Они дошли до фермы, которую Лисандер купил у семьи Хадли. Он выбрал это место в основном потому, что оно было единственным во всей округе, откуда не видно моря, а именно этого он и хотел.

Ферма находилась всего лишь в миле от ближайшего побережья, но располагалась в низине, и были там высокие дубы, и сосны, и поле душистого горошка, а рядом ежевичные заросли. Когда Лисандер был помоложе, он был моряком. Вместе с соседями он ходил на Грейт-Бэнкс, и именно там и случилось с ним несчастье. Шторм налетел неожиданно, шлюп страшно накренился, и Лисандера выбросило в море. Вода была такой холодной, что у него не было времени для раздумий, лишь одна мимолетная мысль об Ионе, [2] о том, как человек может спастись, когда он меньше всего этого ожидает, и таким способом, какого он и вообразить-то не может.

Он подивился — неужели его сотоварищи Джозеф Хансен и Эдвард Вест предвидели такое дело и успели швырнуть в воду половину туши засоленной свиньи, чтобы он мог за нее уцепиться? Потому как в тот момент, когда он начал тонуть, он ощутил под собой что-то твердое. Что-то жесткое и холодное, как лед. Что-то покрытое чешуей, не плоть, не воду и не дерево. Существо, у которого явно не было намерения спасать Лисандера. Рыба, к чьей спине он приник, была палтусом.

Палтус оказался неимоверно огромным — в двести или даже в триста фунтов, как потом говорил Эдвард Вест. Лисандер мчался на палтусе, как на своем коне Домино, пока палтус его не сбросил. Внезапно паника придала ему сил. Он поплыл так, как никогда раньше не плавал. Лисандер почти добрался до борта, когда тварь нанесла ему режущий удар, и вода сразу же покраснела. В то время ему было всего лишь двадцать лет, он был слишком молод для такого происшествия. Да пусть бы он умер, все было бы лучше, нежели то, что выпало на его долю. Он жалел, что не утонул в тот день, потому что, когда его втащили в лодку, соседям пришлось закончить эту работу и отрезать ему ногу по бедро, а потом прижечь рану порохом и виски.
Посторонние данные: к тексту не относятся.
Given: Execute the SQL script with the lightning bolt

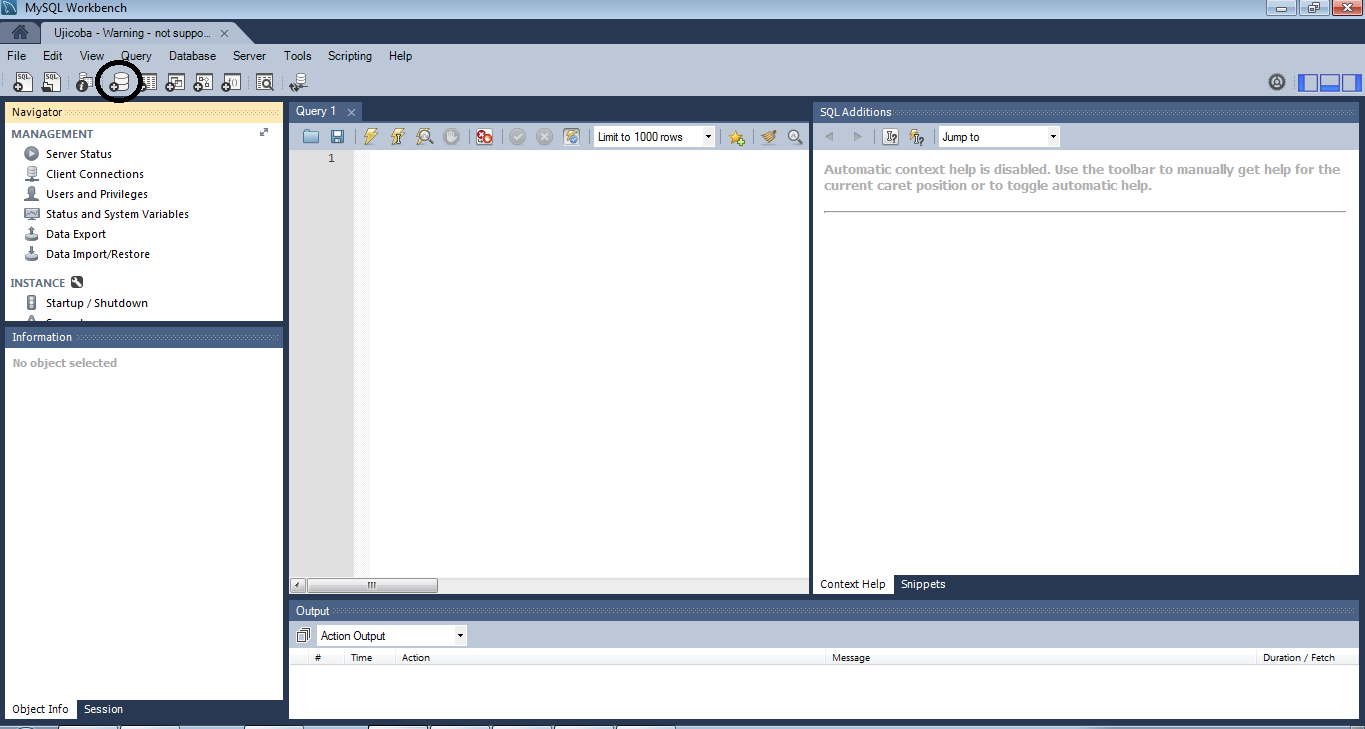Looking at the screenshot, I should (370, 136).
У Лисандера было отложено немного денег, горожане скинулись и внесли остальное, и вскоре ферма была куплена. Навес построили за один день, а наковальню привезли из Бостона. К счастью, кузнечное ремесло было у Лисандера в роду, со стороны отца, поэтому ему все давалось легко. Чем жарче была работа, тем больше она ему нравилась. Он мог сунуть руку в пламя, раздуваемое мехами, и ничего не почувствовать. Но как только начинался дождь, пусть даже скоротечная морось, он начинал дрожать. Он полностью игнорировал пруд на задворках, хотя там водились сомы, по слухам весьма приятные на вкус. Рыбалка была не для него. Вода для глупцов. Что касается женщин, они были блаженством, о котором он не давал себе труда беспокоиться. По его понятиям, будущее было не дальше вечерней тьмы, и состояло оно всего лишь из россыпи звезд на небе.

У Лисандера был костыль яблоневого дерева. Костыль гнулся, когда на него опирались, но, когда нужно было, оказывался на удивление прочным. Как-то раз Лисандер шарахнул костылем бродягу-скунса по голове так, что вышиб из него дух. Костылем он пробивал ковер из мха в поисках диких орхидей, пахнувших огнем, когда он подносил их к лицу. Когда он спал, костыль лежал рядом с ним в постели, он боялся остаться без него.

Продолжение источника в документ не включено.